=== Selected passage ===
21 сентября 2020 г., 11:56:00

The pg_service.conf parsing thread [0] made me realize that we have a hardwired
line length of max 256 bytes.  Lifting this would be in line with recent work
for ecpg, pg_regress and pg_hba (784b1ba1a2 and 8f8154a50).  The attached moves
pg_service.conf to use the new pg_get_line_append API and a StringInfo to lift
the restriction. Any reason not to do that while we're lifting other such limits?

cheers ./daniel



[0] CABUevEw_RRRgG2uwsO7CD0TQf+Z=oR=S1=QyifV8D_5hatJ=oQ@mail.gmail.com

Вложения

0001-Remove-arbitrary-line-length-in-pg_service.conf-pars.patch

Re: Lift line-length limit for pg_service.conf

От

Tom Lane

Дата:

21 сентября 2020 г., 15:09:23

Daniel Gustafsson <daniel@yesql.se> writes:
> The pg_service.conf parsing thread [0] made me realize that we have a hardwired
> line length of max 256 bytes.  Lifting this would be in line with recent work
> for ecpg, pg_regress and pg_hba (784b1ba1a2 and 8f8154a50).  The attached moves
> pg_service.conf to use the new pg_get_line_append API and a StringInfo to lift
> the restriction. Any reason not to do that while we're lifting other such limits?
===
Directive:
Continue the email thread about lifting the pg_service.conf line-length limit, picking up right after its last quoted line.
=== Dataset content ===
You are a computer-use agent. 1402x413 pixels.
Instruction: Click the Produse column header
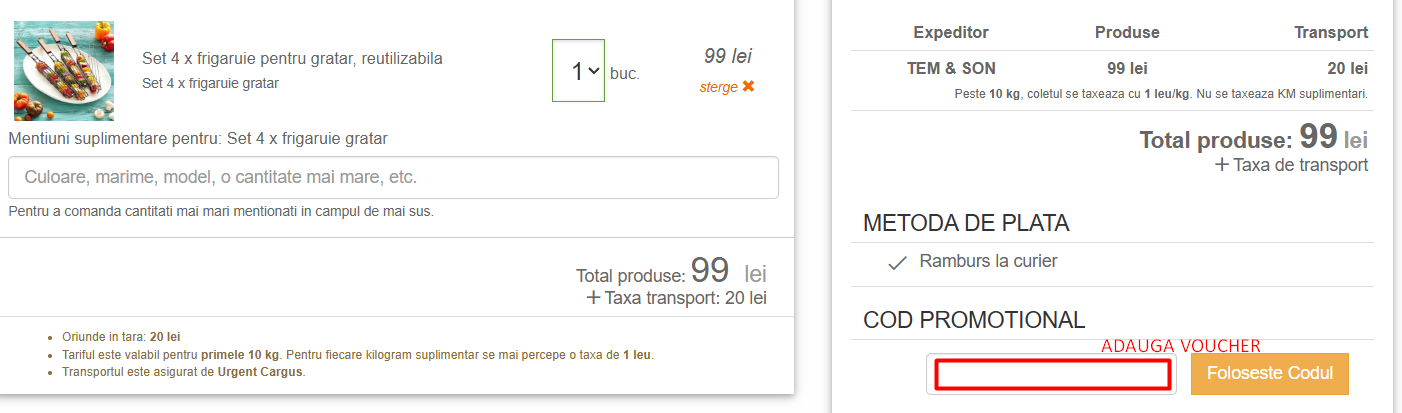(1127, 32)
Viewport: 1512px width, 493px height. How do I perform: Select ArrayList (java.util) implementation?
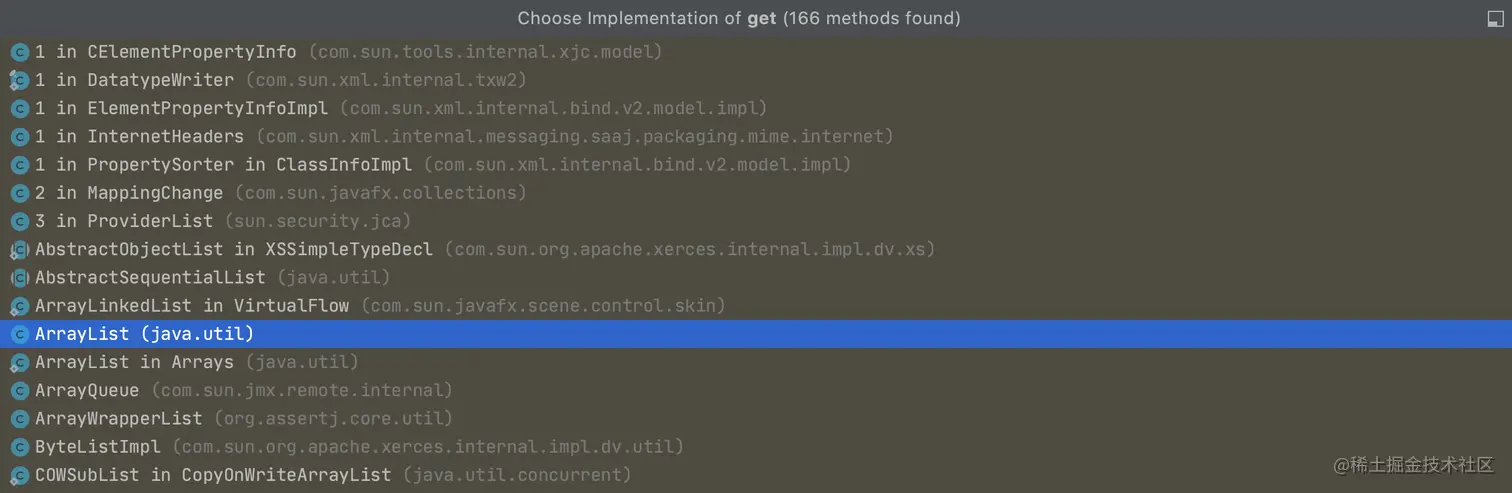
===
Result for this task:
+1.  I'd been thinking of looking around at our fgets calls to see
which ones need this sort of work, but didn't get to it yet.

Personally, I'd avoid depending on StringInfo.cursor here, as the
dependency isn't really buying you anything.  Instead you could do

    line = linebuf.data;

just after the trim-trailing-whitespace loop and then leave the
"ignore leading whitespace too" code as it stands.

Also, the need for inserting the pfree into multiple exit paths kind
of makes me itch.  I wonder if we should change the ending code to
look like

exit:
    fclose(f);
    pfree(linebuf.data);

    return result;

and then the early exit spots would be replaced with "result = x;
goto exit".  (Some of them could use "break", but not all, so
it's probably better to consistently use "goto".)

            regards, tom lane

Re: Lift line-length limit for pg_service.conf

От

Daniel Gustafsson

Дата:

22 сентября 2020 г., 11:50:11

> On 21 Sep 2020, at 17:09, Tom Lane <tgl@sss.pgh.pa.us> wrote:
>
> Daniel Gustafsson <daniel@yesql.se> writes:
>> The pg_service.conf parsing thread [0] made me realize that we have a hardwired
>> line length of max 256 bytes.  Lifting this would be in line with recent work
>> for ecpg, pg_regress and pg_hba (784b1ba1a2 and 8f8154a50).  The attached moves
>> pg_service.conf to use the new pg_get_line_append API and a StringInfo to lift
>> the restriction. Any reason not to do that while we're lifting other such limits?
>
> +1.  I'd been thinking of looking around at our fgets calls to see
> which ones need this sort of work, but didn't get to it yet.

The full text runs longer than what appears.